If there is a particular question on a quiz or exam which no one in the class answers correctly, everyone will receive full credit for it.
grading principles include the recognition of improvement, e.g.,
ordinarily weighing the performance of the second half
of the semester significantly more than that of the first half.
(How well you finish the semester is much more important than
how much you had to struggle to get there.)
If you perform significantly worse on one graded exercise (assignment, test, etc.) than on others, I will ordinarily disregard the lowest grade or score for the final evaluation of your class performance.
If you think the grade you receive on any of your work is not fair, I will be more than willing to evaluate it again and go over the work with you.
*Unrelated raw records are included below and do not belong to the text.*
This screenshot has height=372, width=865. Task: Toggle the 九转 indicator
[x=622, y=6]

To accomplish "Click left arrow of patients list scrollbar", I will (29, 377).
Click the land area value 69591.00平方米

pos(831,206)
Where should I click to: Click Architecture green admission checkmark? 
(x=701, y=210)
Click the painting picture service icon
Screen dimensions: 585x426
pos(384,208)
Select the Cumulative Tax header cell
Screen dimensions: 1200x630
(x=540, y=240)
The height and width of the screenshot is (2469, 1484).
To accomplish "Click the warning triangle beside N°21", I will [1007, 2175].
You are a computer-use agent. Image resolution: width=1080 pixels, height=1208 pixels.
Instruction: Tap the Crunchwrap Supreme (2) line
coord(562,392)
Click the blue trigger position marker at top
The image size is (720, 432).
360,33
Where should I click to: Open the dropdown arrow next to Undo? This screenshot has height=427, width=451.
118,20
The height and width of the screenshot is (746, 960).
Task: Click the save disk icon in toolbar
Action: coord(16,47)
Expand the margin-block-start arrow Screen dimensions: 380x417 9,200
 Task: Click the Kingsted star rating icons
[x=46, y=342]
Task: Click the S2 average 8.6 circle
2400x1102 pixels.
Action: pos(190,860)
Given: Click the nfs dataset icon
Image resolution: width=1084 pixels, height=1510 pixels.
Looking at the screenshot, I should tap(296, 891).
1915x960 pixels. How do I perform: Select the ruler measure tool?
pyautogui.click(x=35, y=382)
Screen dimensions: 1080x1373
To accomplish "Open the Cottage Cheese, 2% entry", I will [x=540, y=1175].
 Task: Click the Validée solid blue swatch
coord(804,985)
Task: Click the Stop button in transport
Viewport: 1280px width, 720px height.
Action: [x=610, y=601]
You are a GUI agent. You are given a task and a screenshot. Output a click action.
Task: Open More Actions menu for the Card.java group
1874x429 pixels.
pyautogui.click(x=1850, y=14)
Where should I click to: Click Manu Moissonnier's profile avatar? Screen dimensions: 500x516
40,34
As far as I am aware, the grades earned at Westminster, as at most American colleges and universities, do not always reflect the descriptions in the Inquiry reader or the Undergraduate Catalog (e.g., B tends to represent satisfactory work rather than C). At the same time, grading according to the above standards may also carry unfair consequences for many students (e.g., financial aid disqualification, transcript misinterpretation). In the light of practical consideration and fairness, I will grade according to general Westminster practices (e.g., the average grade earned is about a B), but I will try to communicate honestly the quality of the work you do in the course. My main concern is to be fair and honest with you while reflecting the general grading practices at Westminster. If you have any questions or concerns about grades at Westminster or any grade your work receives in my classes, please come see me; I will be glad to listen and respond.